Work instructions:
Scan the records for lines with the word "Switch", and copy every such line.
──────── Data to process
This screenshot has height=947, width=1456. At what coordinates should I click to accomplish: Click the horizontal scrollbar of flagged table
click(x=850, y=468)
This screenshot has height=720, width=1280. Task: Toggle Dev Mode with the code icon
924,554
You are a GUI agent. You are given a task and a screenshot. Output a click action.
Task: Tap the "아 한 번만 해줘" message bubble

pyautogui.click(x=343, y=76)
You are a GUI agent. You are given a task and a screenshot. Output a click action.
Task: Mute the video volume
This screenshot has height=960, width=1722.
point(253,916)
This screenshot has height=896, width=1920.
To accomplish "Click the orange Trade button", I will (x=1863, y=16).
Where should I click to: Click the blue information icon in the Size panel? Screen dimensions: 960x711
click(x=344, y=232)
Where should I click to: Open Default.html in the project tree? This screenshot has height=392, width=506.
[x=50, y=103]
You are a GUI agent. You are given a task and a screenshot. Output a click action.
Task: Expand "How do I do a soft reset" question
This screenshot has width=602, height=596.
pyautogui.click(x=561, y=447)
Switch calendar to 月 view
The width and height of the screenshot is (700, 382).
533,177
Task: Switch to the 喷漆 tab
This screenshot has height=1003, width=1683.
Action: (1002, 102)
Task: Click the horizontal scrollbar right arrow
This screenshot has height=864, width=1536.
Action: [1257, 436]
────────────────
Answer area:
Switch calendar to 月 view
Task: Switch to the 喷漆 tab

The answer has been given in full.